Start of Input records

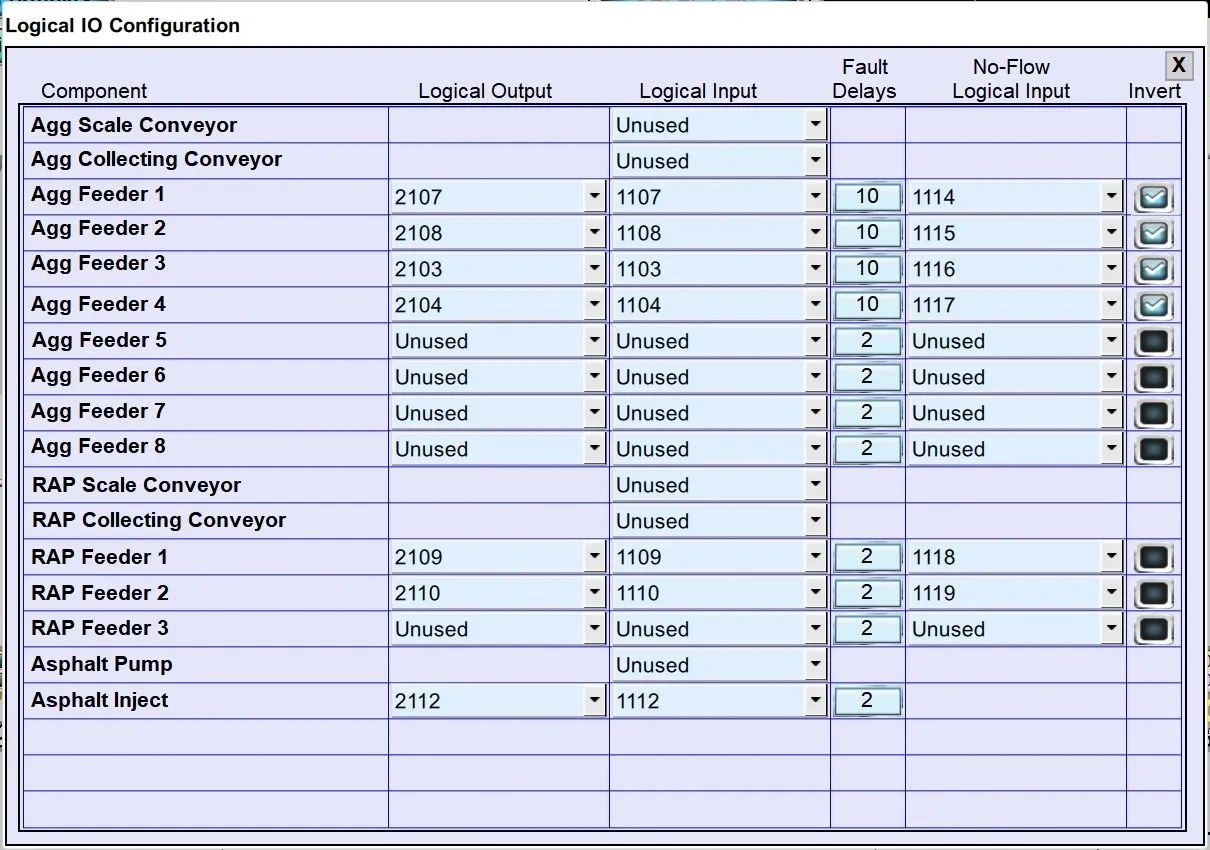This screenshot has width=1210, height=850.
Task: Turn on Invert for RAP Feeder 1
Action: [x=1153, y=558]
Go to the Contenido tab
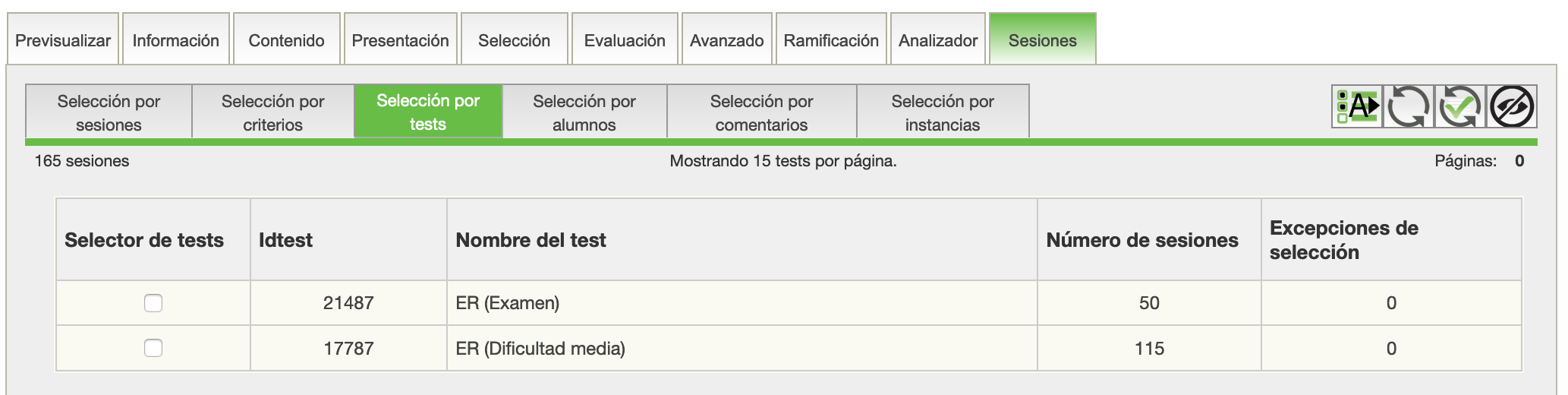 (286, 40)
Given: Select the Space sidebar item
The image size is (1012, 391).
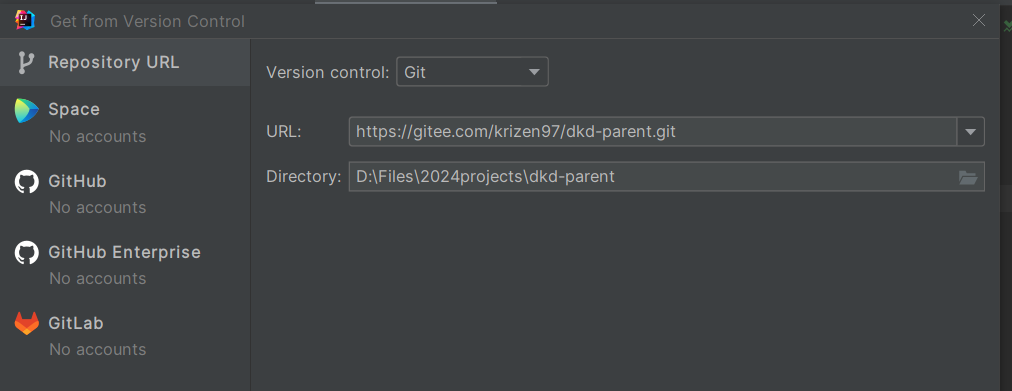Looking at the screenshot, I should coord(125,122).
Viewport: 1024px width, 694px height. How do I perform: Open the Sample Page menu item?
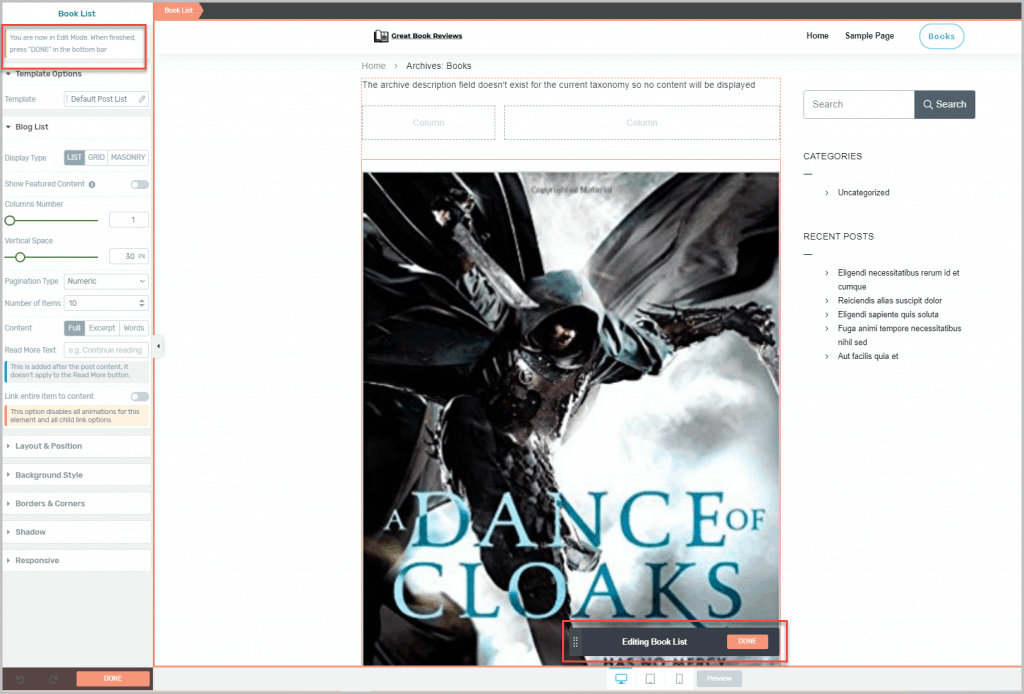(x=869, y=36)
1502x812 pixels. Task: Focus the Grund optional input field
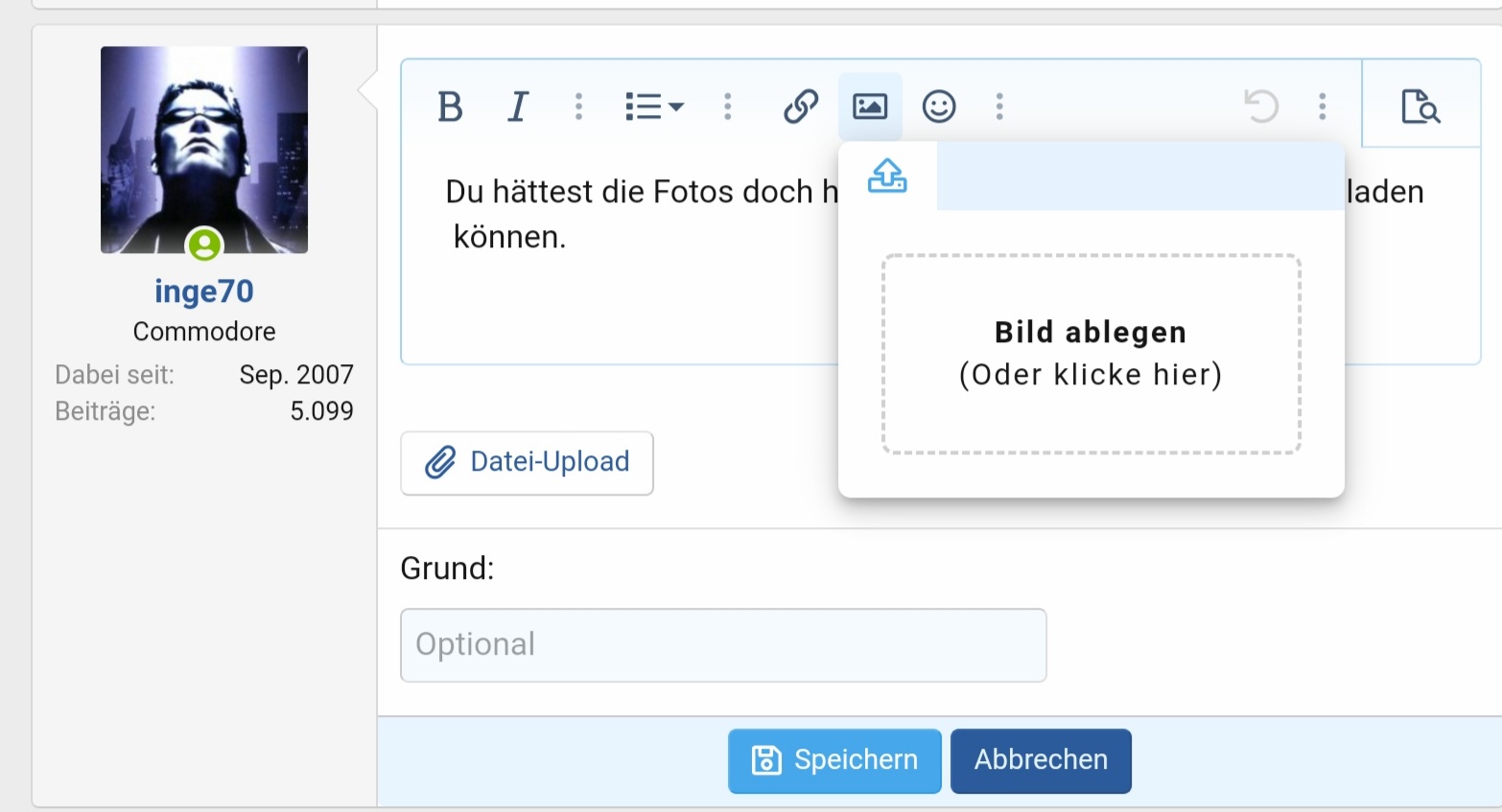[723, 645]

End of Input records

» What to do
Could you reproduce exactly, and only, the lines from the one containing "Viewport: 1024px width, 694px" through the end of the records above, both included, while leaving out the pictures?

» Response box
Viewport: 1024px width, 694px height. How do I perform: Open the Sample Page menu item?
(x=869, y=36)
1502x812 pixels. Task: Focus the Grund optional input field
[723, 645]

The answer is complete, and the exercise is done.